### DIRECTIONS
Look through the records below for the line holding "The width and height of the screenshot is (1203, 1177).". Write it out exactly, with each following line through the line holding "Screen dimensions: 1400x788".

### DATA SHOWN

+ + + + +

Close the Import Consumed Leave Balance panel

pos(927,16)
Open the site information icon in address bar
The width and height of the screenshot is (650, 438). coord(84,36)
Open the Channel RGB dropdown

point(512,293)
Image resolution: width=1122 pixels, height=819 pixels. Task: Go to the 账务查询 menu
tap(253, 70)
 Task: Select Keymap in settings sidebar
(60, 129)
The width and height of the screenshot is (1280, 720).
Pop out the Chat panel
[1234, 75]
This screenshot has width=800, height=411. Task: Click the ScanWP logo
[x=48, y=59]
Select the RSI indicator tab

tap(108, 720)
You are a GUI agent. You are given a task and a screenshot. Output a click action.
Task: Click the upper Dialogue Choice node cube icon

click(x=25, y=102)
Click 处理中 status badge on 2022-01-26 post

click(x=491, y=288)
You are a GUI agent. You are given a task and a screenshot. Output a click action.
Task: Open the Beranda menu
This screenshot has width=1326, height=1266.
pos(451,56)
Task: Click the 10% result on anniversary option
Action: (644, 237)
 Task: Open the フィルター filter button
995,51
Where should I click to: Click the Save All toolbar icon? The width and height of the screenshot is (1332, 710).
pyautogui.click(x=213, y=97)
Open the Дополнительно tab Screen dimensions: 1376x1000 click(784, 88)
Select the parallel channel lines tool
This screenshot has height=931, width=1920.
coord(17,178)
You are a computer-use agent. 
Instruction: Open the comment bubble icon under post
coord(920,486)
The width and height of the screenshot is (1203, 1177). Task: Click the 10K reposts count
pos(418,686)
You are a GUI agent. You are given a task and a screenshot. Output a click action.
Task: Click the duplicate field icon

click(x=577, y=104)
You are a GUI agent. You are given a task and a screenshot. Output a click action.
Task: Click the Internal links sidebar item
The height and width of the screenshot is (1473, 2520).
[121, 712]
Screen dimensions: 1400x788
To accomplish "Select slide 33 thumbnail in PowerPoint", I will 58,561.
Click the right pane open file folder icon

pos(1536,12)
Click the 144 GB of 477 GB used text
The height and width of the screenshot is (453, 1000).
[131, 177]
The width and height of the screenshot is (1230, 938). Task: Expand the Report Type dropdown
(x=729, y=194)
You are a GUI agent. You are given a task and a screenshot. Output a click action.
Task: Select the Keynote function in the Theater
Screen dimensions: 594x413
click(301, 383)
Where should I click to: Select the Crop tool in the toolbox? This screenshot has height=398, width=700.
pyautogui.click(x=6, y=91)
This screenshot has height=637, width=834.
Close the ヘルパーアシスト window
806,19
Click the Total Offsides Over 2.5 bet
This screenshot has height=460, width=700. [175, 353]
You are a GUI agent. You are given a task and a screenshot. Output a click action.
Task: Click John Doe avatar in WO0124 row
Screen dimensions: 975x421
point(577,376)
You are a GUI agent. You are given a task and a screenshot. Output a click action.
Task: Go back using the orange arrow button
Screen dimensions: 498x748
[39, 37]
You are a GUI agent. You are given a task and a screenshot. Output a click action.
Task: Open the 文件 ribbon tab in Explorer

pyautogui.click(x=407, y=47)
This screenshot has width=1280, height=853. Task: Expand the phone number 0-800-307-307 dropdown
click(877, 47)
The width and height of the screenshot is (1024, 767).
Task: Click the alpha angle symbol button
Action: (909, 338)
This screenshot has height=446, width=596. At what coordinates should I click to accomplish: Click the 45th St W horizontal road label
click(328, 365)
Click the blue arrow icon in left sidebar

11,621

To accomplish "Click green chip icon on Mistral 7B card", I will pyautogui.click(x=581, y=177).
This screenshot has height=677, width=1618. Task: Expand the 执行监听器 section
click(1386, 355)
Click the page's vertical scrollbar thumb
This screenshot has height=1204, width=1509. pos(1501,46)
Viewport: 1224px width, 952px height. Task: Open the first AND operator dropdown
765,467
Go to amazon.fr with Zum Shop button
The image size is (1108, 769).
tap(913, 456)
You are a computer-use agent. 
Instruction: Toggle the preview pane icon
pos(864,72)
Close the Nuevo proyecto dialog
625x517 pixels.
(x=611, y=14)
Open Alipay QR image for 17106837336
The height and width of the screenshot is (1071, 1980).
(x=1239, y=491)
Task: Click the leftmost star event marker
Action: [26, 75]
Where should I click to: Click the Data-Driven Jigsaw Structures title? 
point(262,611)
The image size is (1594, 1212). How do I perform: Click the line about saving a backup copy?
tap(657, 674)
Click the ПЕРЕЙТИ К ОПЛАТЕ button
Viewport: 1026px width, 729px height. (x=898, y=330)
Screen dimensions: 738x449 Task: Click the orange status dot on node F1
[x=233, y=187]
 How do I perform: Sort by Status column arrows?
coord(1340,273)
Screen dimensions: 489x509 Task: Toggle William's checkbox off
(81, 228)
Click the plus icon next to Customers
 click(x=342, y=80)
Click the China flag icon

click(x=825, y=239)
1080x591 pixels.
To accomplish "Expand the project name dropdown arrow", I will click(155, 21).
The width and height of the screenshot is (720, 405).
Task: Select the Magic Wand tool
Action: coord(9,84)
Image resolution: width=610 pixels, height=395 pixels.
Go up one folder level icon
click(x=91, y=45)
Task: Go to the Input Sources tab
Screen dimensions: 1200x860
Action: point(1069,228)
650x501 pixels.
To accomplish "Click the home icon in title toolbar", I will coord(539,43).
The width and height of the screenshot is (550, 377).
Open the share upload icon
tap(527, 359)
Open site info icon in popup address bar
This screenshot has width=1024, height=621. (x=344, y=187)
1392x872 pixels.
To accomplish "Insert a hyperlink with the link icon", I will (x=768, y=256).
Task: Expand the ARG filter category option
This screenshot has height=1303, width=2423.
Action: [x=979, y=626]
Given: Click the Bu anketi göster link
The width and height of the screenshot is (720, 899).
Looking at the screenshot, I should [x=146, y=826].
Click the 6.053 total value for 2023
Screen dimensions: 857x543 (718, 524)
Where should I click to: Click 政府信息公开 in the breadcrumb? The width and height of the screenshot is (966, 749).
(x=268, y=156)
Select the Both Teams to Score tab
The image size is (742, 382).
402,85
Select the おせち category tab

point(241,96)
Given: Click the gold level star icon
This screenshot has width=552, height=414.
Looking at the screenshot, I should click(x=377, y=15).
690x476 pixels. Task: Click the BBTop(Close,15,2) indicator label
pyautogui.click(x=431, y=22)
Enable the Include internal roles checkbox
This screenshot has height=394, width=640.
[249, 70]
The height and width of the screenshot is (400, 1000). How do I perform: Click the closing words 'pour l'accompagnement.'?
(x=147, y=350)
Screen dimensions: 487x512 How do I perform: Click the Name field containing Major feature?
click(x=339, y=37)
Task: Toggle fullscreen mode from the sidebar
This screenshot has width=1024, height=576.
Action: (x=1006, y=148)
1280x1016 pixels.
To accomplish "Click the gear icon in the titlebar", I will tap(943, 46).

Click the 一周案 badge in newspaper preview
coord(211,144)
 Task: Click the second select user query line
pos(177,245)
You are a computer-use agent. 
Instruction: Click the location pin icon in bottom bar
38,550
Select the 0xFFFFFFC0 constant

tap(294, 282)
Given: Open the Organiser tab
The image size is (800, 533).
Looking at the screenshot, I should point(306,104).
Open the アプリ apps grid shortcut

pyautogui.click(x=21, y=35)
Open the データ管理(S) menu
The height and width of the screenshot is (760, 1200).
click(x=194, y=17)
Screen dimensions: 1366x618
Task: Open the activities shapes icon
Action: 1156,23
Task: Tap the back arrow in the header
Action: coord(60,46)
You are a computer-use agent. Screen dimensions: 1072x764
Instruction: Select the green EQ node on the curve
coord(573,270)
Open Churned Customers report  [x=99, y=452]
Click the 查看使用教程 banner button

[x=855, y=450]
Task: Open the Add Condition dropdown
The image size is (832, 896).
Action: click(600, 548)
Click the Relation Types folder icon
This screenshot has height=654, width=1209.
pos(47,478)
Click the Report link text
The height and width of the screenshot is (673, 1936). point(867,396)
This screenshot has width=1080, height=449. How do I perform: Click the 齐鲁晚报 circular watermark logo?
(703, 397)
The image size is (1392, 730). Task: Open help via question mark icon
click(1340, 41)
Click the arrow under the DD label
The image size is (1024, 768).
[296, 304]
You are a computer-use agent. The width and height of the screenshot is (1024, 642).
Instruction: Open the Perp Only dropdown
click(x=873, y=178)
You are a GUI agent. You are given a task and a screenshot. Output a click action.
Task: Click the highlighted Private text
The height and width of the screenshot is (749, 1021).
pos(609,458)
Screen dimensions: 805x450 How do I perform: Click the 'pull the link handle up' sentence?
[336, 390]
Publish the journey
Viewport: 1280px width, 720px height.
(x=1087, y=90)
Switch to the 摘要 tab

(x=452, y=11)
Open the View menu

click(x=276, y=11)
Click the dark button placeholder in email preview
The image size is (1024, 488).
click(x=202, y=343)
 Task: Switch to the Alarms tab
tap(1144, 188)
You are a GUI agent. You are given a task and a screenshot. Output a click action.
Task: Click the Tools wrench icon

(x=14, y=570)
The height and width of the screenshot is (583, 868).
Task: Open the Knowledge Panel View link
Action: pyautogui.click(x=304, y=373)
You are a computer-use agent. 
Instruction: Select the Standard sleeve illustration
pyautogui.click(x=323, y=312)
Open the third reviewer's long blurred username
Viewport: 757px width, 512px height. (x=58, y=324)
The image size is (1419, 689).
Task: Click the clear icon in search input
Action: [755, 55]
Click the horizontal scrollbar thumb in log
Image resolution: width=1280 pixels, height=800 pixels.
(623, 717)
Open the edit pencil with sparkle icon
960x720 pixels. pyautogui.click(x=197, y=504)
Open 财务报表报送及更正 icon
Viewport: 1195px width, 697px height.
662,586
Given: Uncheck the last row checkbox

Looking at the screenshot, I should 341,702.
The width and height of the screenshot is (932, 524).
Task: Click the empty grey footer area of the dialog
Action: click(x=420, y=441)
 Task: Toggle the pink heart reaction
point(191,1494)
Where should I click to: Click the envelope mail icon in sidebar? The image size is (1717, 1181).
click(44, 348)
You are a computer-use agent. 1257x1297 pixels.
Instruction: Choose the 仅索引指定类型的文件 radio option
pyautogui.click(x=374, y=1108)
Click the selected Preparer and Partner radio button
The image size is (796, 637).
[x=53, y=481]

+ + + + +

### YOUR SOLUTION
The width and height of the screenshot is (1203, 1177). Task: Click the 10K reposts count
pos(418,686)
You are a GUI agent. You are given a task and a screenshot. Output a click action.
Task: Click the duplicate field icon

click(x=577, y=104)
You are a GUI agent. You are given a task and a screenshot. Output a click action.
Task: Click the Internal links sidebar item
The height and width of the screenshot is (1473, 2520).
[121, 712]
Screen dimensions: 1400x788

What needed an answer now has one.